This isn't really something the logging library can do. If the language provides a string interpolation mechanism then that mechanism is what the programmers will reach for first. And the library cannot know that interpolation happened because the language creates the final string before passing it in.

If you want the builtin interpolation to become a noop in the face runtime log disabling then the logging library has to be a builtin too.

I feel like there's a parallel with SQL where you want to discourage manual interpolation. Taking inspiration from it may help: you may not fully solve it but there are some API ideas and patterns.

A logging framework may have the equivalent of prepared statements. You may also nudge usage where the raw string API is `log.traceRaw(String rawMessage)` while the parametrized one has the nicer naming `log.trace(Template t, param1, param2)`.

You can have 0 parameters and the template is a string...

The point of my message is that you should avoid the `log(string)` signature. Even if it's appealing, it's an easy perf trap.

There are many ideas if you look at SQL libs. In my example I used a different type but there other solutions. Be creative.

    logger.log(new Template("foo"))`
    logger.log("foo", [])
    logger.prepare("foo").log()

And none of those solve the issue.

You pass "foo" to Template. The Template will be instantiated before log ever sees it. You conveniently left out where the Foo string is computed from something that actually need computation.

Like both:

    new Template("doing X to " + thingBeingOperatedOn)

    new Template("doing " + expensiveDebugThing(thingBeingOperatedOn))
You just complicated everything to get the same class of error.

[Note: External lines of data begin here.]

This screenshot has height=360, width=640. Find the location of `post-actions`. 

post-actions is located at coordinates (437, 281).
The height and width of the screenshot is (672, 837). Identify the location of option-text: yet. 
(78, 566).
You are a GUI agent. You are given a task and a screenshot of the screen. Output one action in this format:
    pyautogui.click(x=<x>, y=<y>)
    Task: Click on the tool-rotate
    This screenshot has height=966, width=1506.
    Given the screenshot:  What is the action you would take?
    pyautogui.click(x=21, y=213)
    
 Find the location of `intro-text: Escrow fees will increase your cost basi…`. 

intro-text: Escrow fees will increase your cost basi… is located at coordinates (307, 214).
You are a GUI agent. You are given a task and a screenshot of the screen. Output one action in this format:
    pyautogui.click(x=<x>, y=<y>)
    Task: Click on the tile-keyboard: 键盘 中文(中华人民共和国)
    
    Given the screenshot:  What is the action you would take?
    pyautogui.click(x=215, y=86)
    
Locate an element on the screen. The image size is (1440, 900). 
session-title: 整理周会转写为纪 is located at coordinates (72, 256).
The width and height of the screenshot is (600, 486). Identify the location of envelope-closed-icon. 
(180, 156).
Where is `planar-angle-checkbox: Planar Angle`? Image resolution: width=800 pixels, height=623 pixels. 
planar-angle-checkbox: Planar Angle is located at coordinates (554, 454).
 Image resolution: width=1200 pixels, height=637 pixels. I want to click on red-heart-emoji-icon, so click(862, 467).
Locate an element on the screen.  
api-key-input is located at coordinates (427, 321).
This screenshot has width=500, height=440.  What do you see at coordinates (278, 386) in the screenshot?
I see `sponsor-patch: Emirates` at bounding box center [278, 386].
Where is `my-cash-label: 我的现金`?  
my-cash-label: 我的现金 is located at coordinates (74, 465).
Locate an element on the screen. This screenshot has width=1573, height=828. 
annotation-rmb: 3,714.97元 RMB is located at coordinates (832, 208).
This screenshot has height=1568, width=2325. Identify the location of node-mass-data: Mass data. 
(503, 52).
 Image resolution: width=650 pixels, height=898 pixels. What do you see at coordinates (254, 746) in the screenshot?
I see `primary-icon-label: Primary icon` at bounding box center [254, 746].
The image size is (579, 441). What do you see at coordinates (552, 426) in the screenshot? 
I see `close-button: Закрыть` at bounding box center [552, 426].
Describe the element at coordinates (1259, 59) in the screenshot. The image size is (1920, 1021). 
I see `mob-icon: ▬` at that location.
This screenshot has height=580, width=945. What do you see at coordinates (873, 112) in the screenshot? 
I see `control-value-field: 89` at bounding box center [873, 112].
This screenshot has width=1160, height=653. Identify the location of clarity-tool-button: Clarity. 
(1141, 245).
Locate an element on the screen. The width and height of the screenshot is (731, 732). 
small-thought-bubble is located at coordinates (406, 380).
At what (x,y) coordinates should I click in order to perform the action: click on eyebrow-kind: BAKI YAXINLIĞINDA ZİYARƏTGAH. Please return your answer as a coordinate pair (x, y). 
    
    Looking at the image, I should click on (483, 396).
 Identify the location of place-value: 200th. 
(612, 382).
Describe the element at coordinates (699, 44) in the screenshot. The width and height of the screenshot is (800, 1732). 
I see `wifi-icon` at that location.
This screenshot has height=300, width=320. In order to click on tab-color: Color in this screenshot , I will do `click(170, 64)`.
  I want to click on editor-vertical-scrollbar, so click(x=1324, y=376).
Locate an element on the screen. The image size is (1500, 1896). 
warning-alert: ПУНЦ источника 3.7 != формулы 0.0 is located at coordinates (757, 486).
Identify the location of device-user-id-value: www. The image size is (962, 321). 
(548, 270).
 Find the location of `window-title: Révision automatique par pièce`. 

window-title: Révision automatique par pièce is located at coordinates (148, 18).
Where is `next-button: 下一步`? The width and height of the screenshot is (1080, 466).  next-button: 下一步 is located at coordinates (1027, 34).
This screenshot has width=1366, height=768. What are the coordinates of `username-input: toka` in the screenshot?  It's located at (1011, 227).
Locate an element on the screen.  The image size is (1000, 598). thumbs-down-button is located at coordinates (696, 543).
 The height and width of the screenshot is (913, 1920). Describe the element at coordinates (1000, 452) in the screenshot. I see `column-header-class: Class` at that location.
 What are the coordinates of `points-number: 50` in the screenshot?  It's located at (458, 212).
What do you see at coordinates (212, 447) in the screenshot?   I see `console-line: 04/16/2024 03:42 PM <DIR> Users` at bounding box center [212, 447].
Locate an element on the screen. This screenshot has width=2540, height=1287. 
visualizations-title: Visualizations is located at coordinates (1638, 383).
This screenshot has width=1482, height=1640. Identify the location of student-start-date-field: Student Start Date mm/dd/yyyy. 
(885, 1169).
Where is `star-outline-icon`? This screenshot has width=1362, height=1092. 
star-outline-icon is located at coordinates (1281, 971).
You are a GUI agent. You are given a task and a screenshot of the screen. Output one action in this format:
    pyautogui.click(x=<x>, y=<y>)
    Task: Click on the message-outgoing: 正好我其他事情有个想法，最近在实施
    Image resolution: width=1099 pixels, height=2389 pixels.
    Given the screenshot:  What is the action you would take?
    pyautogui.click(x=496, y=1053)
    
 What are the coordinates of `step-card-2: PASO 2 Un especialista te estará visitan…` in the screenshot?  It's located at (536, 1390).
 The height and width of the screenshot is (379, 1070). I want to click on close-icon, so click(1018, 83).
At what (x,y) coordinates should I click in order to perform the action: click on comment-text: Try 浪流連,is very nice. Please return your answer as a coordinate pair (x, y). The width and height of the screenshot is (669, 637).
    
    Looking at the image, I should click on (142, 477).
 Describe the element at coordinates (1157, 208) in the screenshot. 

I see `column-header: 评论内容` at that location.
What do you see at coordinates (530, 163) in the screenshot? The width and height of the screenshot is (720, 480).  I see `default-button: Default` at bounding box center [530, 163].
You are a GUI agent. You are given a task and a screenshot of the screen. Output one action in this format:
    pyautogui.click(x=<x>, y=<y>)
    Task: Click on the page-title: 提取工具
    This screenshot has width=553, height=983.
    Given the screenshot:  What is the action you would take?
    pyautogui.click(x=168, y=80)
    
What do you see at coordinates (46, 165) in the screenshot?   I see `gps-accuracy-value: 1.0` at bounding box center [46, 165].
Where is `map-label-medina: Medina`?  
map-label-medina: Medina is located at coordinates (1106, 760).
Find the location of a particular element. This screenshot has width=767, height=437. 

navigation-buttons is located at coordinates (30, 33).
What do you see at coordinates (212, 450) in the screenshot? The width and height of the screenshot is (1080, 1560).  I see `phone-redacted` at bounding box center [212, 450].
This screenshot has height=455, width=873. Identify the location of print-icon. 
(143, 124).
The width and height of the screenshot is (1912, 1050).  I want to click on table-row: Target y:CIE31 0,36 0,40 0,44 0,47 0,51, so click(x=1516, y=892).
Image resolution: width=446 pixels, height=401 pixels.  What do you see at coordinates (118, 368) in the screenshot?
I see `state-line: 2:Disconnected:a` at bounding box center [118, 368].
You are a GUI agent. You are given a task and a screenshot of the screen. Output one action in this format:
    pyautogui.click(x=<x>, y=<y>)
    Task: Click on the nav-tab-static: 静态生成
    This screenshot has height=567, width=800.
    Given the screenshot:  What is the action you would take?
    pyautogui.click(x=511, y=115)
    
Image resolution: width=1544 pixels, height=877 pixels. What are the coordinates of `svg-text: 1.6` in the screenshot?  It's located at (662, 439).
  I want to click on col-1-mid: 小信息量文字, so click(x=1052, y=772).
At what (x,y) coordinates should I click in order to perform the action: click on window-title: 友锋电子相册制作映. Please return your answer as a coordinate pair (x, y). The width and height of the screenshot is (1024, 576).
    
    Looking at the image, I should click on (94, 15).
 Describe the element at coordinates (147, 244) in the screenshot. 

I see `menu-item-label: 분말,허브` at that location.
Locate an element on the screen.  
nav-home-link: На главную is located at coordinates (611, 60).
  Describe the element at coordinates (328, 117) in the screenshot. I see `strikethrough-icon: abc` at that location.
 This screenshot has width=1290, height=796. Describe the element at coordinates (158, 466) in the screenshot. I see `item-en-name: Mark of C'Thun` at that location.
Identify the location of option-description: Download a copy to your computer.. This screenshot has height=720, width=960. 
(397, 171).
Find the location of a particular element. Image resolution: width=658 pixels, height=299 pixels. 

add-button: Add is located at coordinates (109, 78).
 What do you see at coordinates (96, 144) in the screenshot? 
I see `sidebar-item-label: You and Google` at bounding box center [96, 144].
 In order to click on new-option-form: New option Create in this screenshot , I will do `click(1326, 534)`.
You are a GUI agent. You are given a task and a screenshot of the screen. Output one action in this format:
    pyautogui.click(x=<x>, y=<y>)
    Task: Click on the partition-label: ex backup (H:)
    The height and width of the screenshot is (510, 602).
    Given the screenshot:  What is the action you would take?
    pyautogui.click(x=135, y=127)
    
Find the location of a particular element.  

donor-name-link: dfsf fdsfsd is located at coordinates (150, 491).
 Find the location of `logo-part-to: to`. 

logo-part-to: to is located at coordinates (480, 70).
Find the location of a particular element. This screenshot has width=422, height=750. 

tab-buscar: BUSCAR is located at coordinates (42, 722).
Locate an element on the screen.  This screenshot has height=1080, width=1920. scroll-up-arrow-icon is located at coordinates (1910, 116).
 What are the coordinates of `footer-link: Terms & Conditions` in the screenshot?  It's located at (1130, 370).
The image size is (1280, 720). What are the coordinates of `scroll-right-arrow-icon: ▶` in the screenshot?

Heck even the existing good way of doing it, which is less complicated than your way, still isn't safe from it.

    logger("doing {}", expensiveDebugThing(thingBeingOperatedOn))
All your examples have the same issue, both with just string concatenation and more expensive calls. You can only get around an unknowing or lazy programmer if the compiler can be smart enough to entirely skip these (JIT or not - a JIT would need to see that these calls never amount to anything and decide to skip them after a while. Not deterministically useful of course).

Yeah, it's hard to prevent a sufficiently motivated dev from shooting itself in the foot; but these still help.

> You conveniently left out where the Foo string is computed from something that actually need computation.

I left it out because the comment I was replying to was pointing that some logs don't have params.

For the approach using a `Template` class, the expectation would be that the doc would call out why this class exists in the first place as to enable lazy computation. Doing string concatenation inside a template constructor should raise a few eyebrows when writing or reviewing code.

I wrote `logger.log(new Template("foo"))` in my previous comment for brevity as it's merely an internet comment and not a real framework. In real code I would not even use stringy logs but structured data attached to a unique code. But since this thread discusses performance of stringy logs, I would expect log templates to be defined as statics/constants that don't contain any runtime value. You could also integrate them with metadata such as log levels, schemas, translations, codes, etc.

Regarding args themselves, you're right that they can also be expensive to compute in the first place. You may then design the args to be passed by a callback which would allow to defer the param computation.

A possible example would be:

    const OPERATION_TIMEOUT = new Template("the operation $operationId timed-out after $duration seconds", {level: "error", code: "E_TIMEOUT"});
    // ...
    function handler(...) {
      // ..
      logger.emit(OPERATION_TIMEOUT, () => ({operationId: "foo", duration: someExpensiveOperationToRetrieveTheDuration()}))
    }
This is still not perfect as you may need to compute some data before the log "just in case" you need it for the log. For example you may want to record the current time, do the operation. If the operation times out, you use the time recorded before the op to compute for how long it ran. If you did not time out and don't log, then getting the current system time is "wasted".

All I'm saying is that `logger.log(str)` is not the only possible API; and that splitting the definition of the log from the actual "emit" is a good pattern.

Unless log() is a macro of some sort that expands to if(logEnabled){internalLog(string)} - which a good optimizer will see through and not expand the string when logging is disabled.